3.4.3.
(…)
Event of Default: the following situations result in an event of default, except with the prior written consent of the Lender Majority
(…)
ii) if the Borrower and/or the Company [ [holding] – toevoeging hof] is declared bankrupt (in Dutch: faillissement), files a petition for the suspension of payment (in Dutch: surseance van betaling), files for its own bankruptcy (in Dutch: eigen aanvraag faillissement) or is subject to other insolvency proceedings, or
(…)”
Daarmee is de door [appellante] aan [verweerster] verstrekte lening in ieder geval opeisbaar geworden gezien artikel 7 van de CLA (“Upon the occurrence of an Event of Default, at the first written notification by the Lender, the Loan shall become fully and immediately due and payable”). Dat partijen expliciet een insolvency event met betrekking tot [holding] als Event of Default onder de CLA zijn overeengekomen, is overigens ook door [verweerster] aangegeven in haar verweerschrift in eerste aanleg onder punt 14.
Daarbij komt dat door [appellante] bij gelegenheid van de mondelinge behandeling in hoger beroep naar voren is gebracht dat de eerstvolgende door [verweerster] verschuldigde rentebetaling inmiddels daadwerkelijk onbetaald is gebleven. Op grond van artikel 3.2 van de CLA (“The Interest shall be payable within 20 Business Days after the end of each quarter”) had de rentebetaling namelijk op 28 april 2023 betaald moeten worden.
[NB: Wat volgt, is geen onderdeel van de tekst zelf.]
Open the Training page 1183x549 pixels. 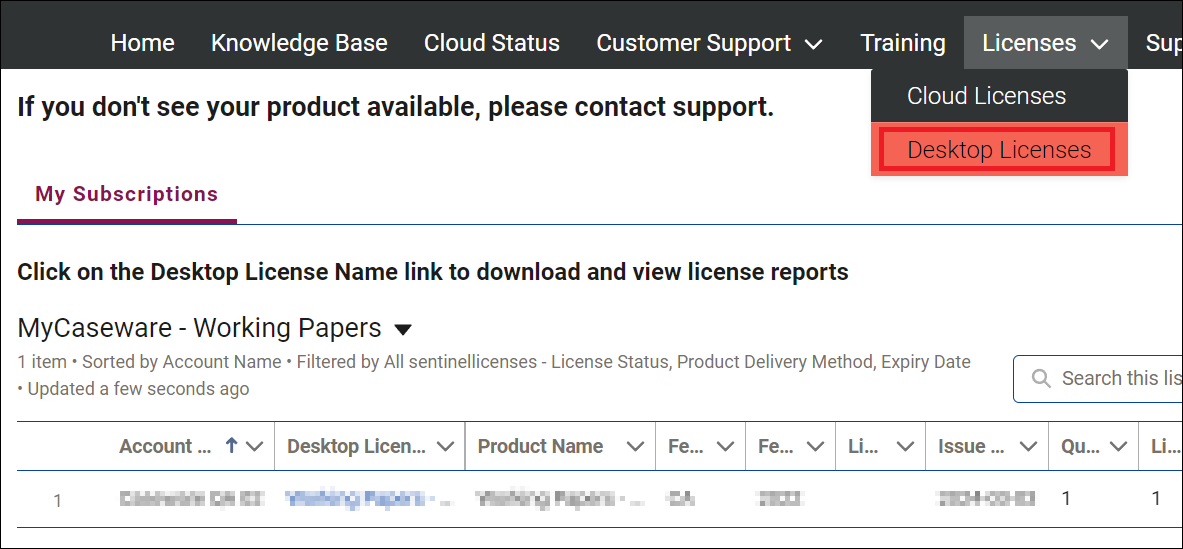(x=903, y=43)
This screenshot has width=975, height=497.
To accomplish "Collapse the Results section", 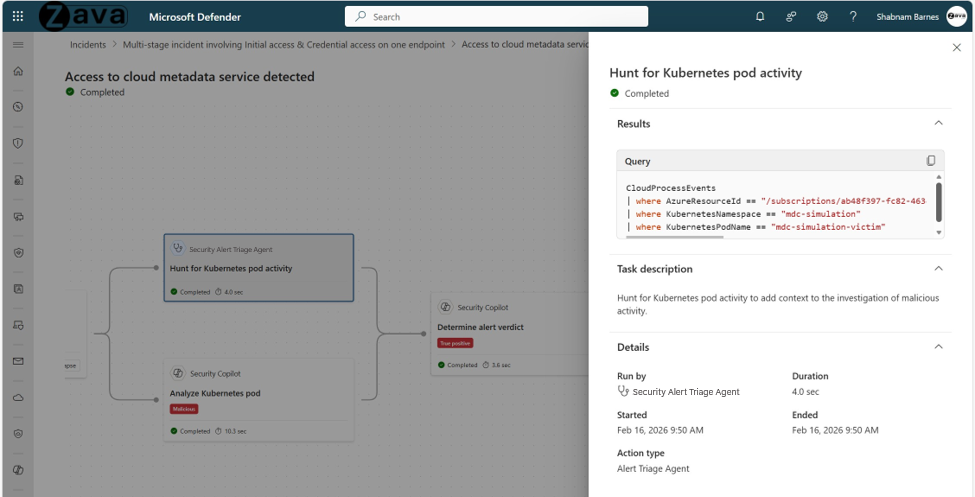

Het hof is dan ook van oordeel dat het bestaan van een opeisbare vordering van [appellante] op [verweerster] (summierlijk) aannemelijk is. De grieven van [appellante] over schending van de artikelen 8 (c) (informatieplicht) en 9.1 (b) (het stopzetten van (een deel van) de business) als gevolg waarvan sprake is van een Event of Default kan gezien het voorgaande naar het oordeel van het hof onbesproken worden gelaten (evenals de verweren hierover van [verweerster] in eerste aanleg). De devolutieve werking van het appel brengt mee dat het hof de in eerste aanleg verworpen en/of niet behandelde verweren die in hoger beroep niet zijn prijsgegeven, opnieuw – voor zover van belang – dient te beoordelen. In het hiernavolgende komt dit aan de orde.